**WORK REQUEST**
Your copy should hold only the lines from the one holding "Screen dimensions: 1000x777" through the last line of the records below, both included, each exact and with no pictures.

[Opening INPUT FOR THIS TASK section]

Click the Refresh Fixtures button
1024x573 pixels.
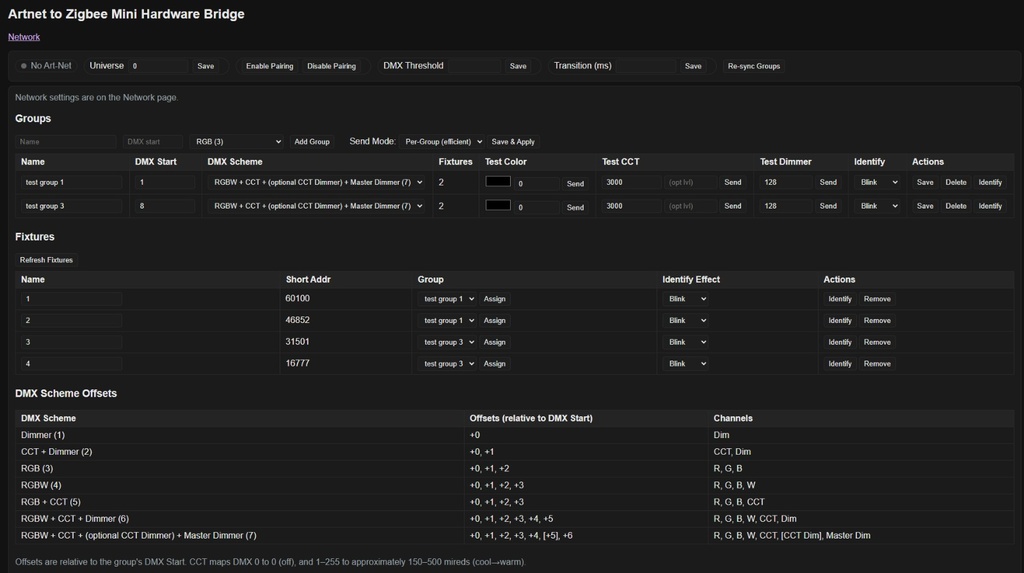[46, 260]
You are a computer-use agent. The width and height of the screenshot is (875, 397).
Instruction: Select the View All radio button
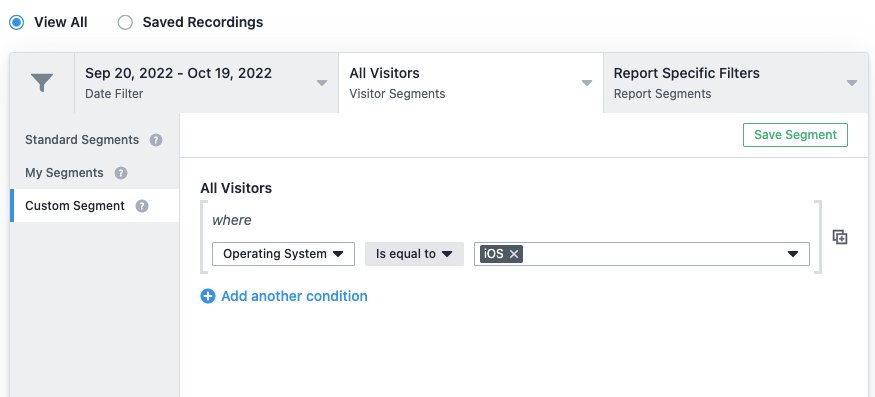[x=17, y=22]
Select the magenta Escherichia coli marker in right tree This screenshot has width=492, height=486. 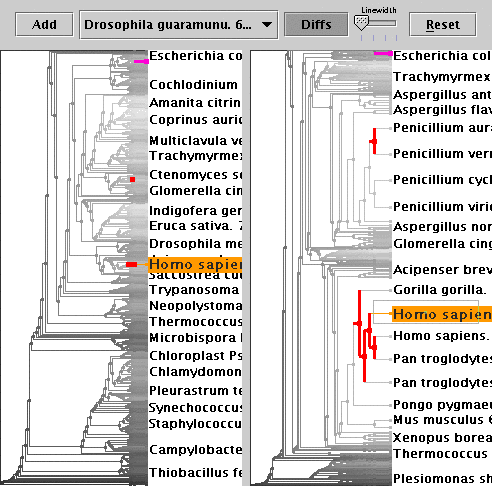click(x=383, y=53)
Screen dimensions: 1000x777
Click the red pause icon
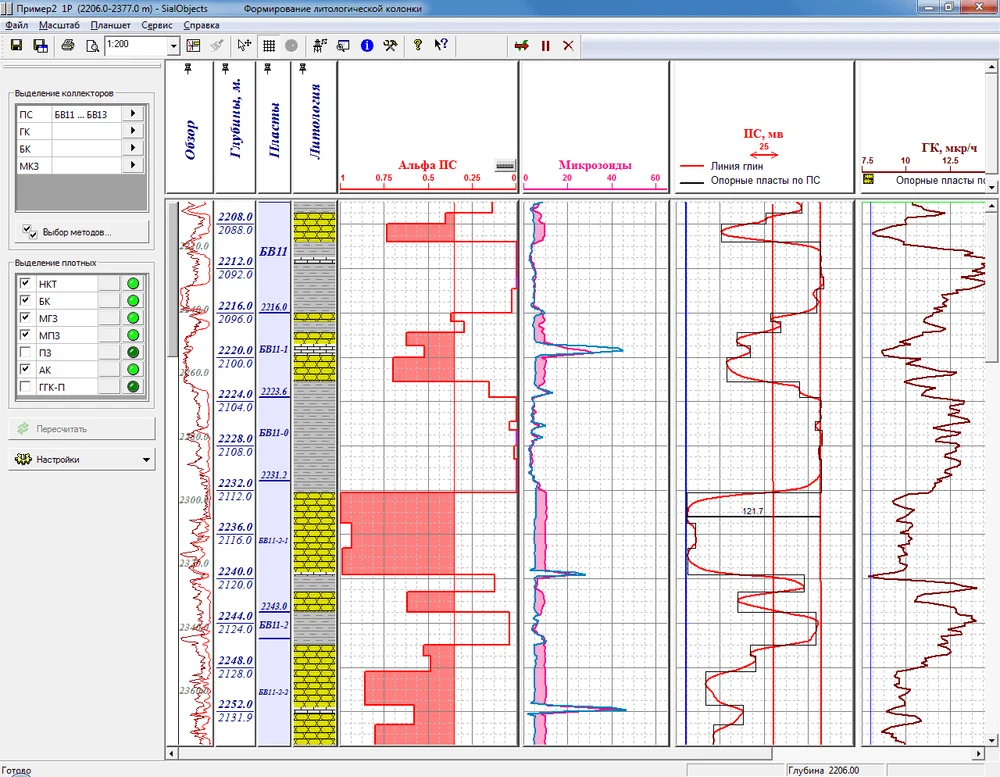click(x=546, y=45)
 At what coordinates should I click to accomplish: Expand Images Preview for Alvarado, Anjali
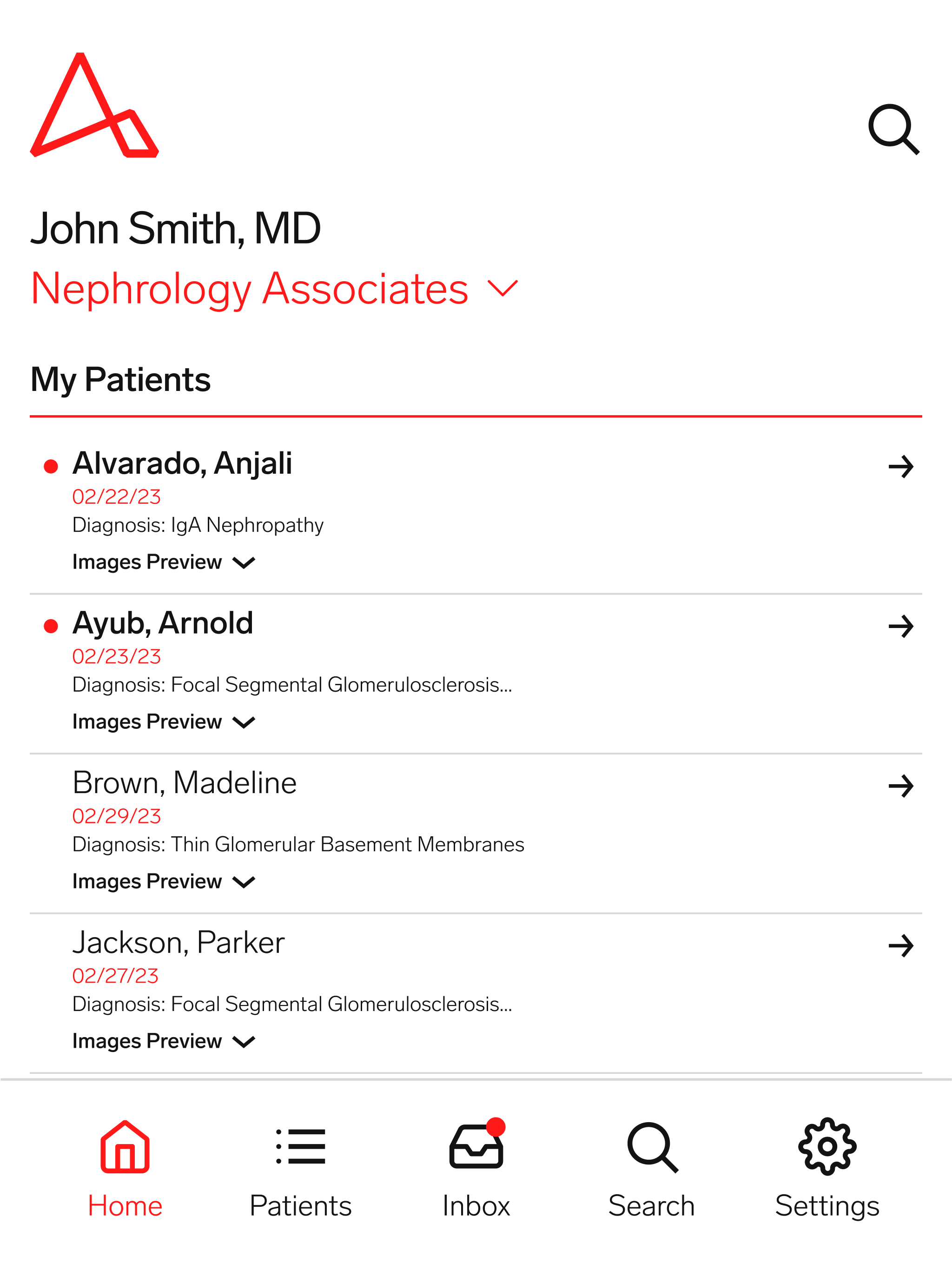coord(164,562)
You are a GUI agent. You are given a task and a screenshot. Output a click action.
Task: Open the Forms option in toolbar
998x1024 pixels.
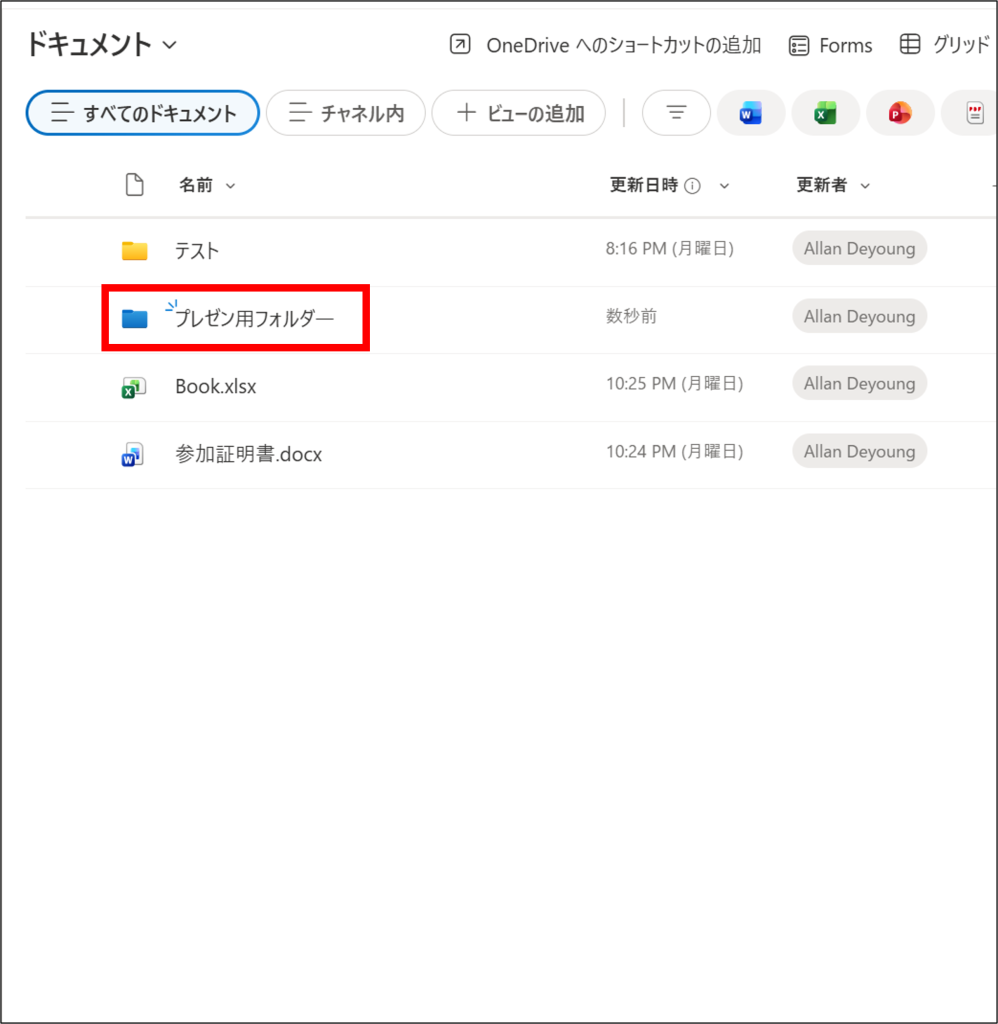[x=830, y=45]
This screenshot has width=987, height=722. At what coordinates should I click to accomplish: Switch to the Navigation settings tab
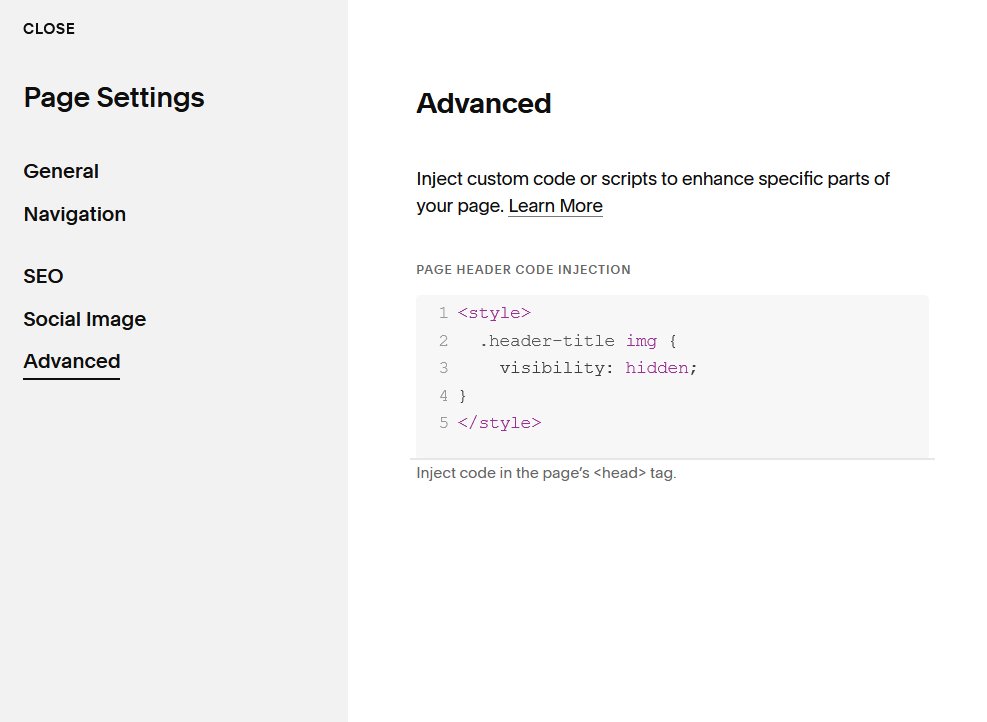click(x=75, y=214)
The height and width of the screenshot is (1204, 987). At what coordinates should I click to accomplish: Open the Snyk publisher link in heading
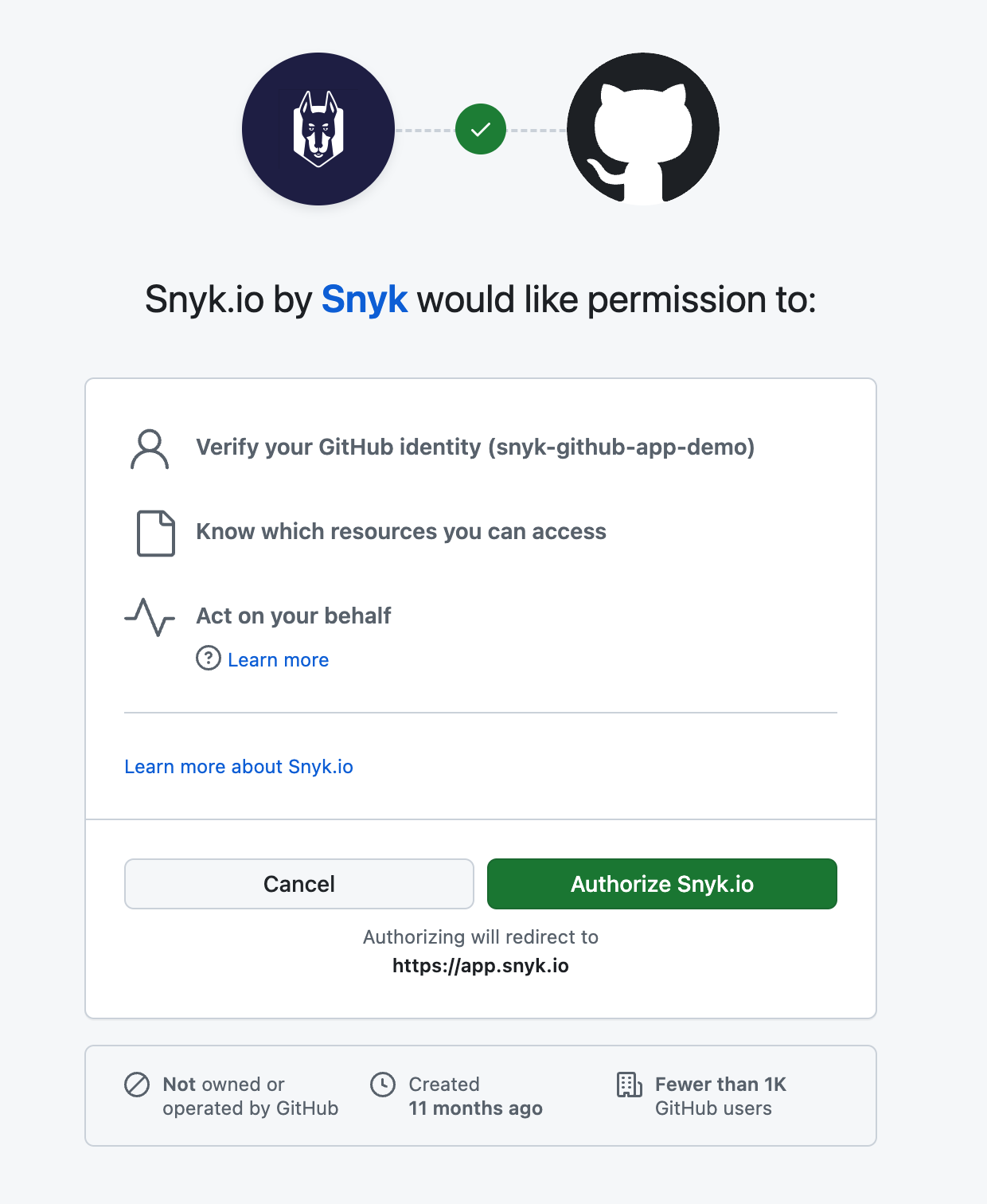365,300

[Closing INPUT FOR THIS TASK section]

**RESPONSE FOR THIS EXERCISE**
Screen dimensions: 1000x777
Click the red pause icon
click(x=546, y=45)
 At what coordinates should I click to accomplish: Expand Images Preview for Alvarado, Anjali
coord(164,562)
You are a GUI agent. You are given a task and a screenshot. Output a click action.
Task: Open the Forms option in toolbar
998x1024 pixels.
[x=830, y=45]
This screenshot has width=987, height=722. At what coordinates should I click to accomplish: Switch to the Navigation settings tab
click(x=75, y=214)
The height and width of the screenshot is (1204, 987). At what coordinates should I click to accomplish: Open the Snyk publisher link in heading
365,300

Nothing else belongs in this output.